In May 2020, we finally got our act together to have home solar (water is still gas). With a north facing aspect but a novel curved roof, we were able to implement 19 panels without degrading the roof line to the neighbourhood. Government rebates covered around 50% of the cost – total about $5200 for a 3-phase system.

Total output is intended for 5kW but because we’ve not sloped the panels for winter sun, the rates can be seen below. The Sungrow inverter is battery ready and we’ll explore in the coming months cost viability given no rebates are expected.

Implemented grid reduction

The largest contributor is heating (cooling) of any kind so look in those places first.

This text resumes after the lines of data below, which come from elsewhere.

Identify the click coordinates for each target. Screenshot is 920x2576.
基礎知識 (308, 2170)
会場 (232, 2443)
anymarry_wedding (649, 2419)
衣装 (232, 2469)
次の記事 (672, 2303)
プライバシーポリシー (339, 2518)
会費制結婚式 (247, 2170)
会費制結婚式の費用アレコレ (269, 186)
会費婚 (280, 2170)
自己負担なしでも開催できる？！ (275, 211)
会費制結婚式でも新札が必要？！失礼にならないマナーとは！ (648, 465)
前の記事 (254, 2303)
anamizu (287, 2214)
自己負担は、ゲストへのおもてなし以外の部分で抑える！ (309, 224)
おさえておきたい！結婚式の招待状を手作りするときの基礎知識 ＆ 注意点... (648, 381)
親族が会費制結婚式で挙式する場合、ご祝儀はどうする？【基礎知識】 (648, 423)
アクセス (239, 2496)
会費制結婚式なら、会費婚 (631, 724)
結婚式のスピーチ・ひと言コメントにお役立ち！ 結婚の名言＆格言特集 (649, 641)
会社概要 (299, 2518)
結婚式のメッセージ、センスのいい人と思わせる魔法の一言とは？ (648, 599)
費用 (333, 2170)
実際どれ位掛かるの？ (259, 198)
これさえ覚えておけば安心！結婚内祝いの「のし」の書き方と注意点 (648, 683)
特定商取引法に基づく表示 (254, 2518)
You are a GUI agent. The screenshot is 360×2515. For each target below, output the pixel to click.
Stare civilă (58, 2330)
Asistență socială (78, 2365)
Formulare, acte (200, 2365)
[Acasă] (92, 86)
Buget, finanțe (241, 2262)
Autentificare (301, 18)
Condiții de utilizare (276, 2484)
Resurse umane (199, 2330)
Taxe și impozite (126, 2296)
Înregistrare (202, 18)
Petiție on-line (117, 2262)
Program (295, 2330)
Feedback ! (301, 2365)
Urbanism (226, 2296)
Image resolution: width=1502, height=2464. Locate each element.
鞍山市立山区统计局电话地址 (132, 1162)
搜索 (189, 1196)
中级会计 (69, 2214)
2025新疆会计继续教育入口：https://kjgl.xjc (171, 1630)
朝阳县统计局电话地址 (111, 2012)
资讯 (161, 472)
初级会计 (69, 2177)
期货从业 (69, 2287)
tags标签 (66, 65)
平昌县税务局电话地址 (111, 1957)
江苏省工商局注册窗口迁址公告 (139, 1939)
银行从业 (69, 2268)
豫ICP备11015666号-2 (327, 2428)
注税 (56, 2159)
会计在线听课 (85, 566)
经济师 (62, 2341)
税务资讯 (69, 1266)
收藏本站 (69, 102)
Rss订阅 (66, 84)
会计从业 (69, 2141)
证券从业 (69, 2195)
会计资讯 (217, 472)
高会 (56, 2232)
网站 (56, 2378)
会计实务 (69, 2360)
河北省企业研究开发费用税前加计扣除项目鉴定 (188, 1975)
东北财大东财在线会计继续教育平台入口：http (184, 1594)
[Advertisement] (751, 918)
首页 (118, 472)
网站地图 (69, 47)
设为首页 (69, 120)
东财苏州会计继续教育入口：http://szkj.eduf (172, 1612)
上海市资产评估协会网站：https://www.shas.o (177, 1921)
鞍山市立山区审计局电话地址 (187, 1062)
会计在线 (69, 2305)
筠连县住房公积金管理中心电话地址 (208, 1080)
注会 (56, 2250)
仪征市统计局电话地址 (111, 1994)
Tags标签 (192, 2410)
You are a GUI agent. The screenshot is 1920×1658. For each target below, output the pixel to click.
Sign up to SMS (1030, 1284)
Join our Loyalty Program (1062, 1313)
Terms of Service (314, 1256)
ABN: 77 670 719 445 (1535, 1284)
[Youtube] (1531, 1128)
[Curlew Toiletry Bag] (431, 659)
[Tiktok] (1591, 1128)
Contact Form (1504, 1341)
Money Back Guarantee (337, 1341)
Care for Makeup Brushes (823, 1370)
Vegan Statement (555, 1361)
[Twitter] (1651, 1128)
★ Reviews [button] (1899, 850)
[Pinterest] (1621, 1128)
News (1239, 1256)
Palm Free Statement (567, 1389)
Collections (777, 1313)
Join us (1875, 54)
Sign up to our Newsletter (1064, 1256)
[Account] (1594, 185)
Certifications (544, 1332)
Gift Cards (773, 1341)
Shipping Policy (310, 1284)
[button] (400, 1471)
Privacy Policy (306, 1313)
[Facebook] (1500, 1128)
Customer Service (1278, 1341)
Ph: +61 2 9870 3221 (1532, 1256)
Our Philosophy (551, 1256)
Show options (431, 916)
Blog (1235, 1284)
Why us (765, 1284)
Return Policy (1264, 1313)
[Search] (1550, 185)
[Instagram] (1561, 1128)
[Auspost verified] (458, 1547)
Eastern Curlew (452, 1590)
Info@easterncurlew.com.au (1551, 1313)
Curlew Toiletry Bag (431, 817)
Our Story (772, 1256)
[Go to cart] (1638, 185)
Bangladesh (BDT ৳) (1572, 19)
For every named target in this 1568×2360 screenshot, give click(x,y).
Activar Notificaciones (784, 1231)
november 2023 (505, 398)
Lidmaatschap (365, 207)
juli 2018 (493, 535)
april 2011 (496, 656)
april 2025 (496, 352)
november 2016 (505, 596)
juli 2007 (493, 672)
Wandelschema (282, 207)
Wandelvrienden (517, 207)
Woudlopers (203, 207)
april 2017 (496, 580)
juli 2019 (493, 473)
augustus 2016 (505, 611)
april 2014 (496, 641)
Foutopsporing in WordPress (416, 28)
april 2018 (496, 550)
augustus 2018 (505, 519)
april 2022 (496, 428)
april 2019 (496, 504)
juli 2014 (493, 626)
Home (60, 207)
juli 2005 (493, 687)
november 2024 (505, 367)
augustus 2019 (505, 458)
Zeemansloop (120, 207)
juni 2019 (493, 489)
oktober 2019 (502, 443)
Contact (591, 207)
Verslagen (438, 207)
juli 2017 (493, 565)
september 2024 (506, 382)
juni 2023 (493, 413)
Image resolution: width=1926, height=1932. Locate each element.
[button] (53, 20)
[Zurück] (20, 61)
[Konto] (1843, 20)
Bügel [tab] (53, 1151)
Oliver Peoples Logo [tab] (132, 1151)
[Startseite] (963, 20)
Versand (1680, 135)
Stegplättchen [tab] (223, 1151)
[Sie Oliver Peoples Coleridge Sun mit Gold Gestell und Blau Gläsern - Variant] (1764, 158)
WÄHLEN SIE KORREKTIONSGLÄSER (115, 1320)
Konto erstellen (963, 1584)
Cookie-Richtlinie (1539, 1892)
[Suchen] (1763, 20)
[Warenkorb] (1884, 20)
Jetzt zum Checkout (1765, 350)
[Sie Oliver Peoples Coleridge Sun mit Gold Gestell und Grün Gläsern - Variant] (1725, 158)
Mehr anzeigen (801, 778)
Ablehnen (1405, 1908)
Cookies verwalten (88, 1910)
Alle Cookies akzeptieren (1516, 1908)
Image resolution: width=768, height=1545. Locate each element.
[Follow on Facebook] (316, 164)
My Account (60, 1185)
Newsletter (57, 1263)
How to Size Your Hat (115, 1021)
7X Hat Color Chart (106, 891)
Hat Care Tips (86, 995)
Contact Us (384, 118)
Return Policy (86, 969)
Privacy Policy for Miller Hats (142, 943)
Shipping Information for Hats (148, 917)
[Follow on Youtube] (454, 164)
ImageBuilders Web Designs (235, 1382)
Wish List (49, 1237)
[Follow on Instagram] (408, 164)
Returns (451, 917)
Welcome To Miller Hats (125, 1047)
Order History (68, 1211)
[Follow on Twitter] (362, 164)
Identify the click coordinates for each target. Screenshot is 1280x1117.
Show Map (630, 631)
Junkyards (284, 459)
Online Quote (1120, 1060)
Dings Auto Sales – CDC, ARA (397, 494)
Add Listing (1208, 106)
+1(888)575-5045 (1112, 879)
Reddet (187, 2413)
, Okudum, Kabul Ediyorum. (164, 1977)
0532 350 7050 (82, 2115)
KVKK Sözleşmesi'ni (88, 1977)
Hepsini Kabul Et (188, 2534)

  1. Replaced 95% of lights with LED. Its common for 100Watt incandescents of halogens, so get rid of them. Choose LEDs that are (or have) Warm White at around 2700K to 3500K, Don’t buy Cool White at around 5000K to 6500K except for maybe kitchen/bathroom/garage work surfaces, but still consider reducing spectrums that have Blue Light
  2. To reduce Replaced 95% of lights with LED. Its common for 100Watt incandescents of halogens, so get rid of them.
  3. For the same Blue Light reasons, keep lighting low after sunset
  4. Run washing machines and dishwasher during the day
  5. Run Sauna during middle of the day.
  6. Run Dishwasher,  Clothes Dryer during middle of the day.
  7. As mentioned we are gas hot water, so can’t benefit here.
  8. The Zip hot/cold/soda seems energy wasteful (more wasteful than a kettle), if I had my time again, I would NOT buy this.
  9. We opt for gas heating in winter.
  10. We have aircon but use windows mostly for cooling (being near the ocean) but obviously a Sydney Summer day with full sun is a good use of Solar to drive aircon.
  11. Water tank pumps are run on daytime cycles when needed.
  12. trickle charge of 12v backup power

Tracking Solar Production

iSolarCloud access (mobile App and  comes with the Sungrow 3-phase invertor (SG5KTL-MT) that we used.  The App shows live and historic generation.

This is an example chart from a cloudy day on the winter solstice. Peaks of 3.5KWatt around midday is because of our north-facing location with no shadows. We could improve the tilt of the panels.

 

The “Grid” number is bullshit, you need to buy a $700 addon to get that number right (see below usage tracking).

Trending downward into winter.

Tracking usage

I bought this gadget (Efergy Elite Wireless Energy Monitor) to track internal usage, you install it with some induction probes over wires in the meter box. I still recommend you should not do this yourself as that POWER WILL KILL YOU if you do the wrong thing, but it was easy to install.

The display sits in the kitchen, getting wireless signal from the meter box and you can see in real-time what appliances use juice. This is why its good to Sauna and run dishwasher/washing machine during the day. The Energy providers charge you 300% for electricity used vs solar electricity fed into the grid. Dickheads.

Apparently I can upload this data but have not got around to it. There are excellent conversations on Whirlpool (its like a Reddit for australian geeky home gadget DIY-ers) and my good friend Andrew Rogers’ site.

Battery/Off-grid

Did you know if the grid goes down, it takes your solar house down too? Google it. Apparently Bimodal inverters will work for both Grid and Off-grid systems, I’ve not had time to look into it as battery technology is still a high cost.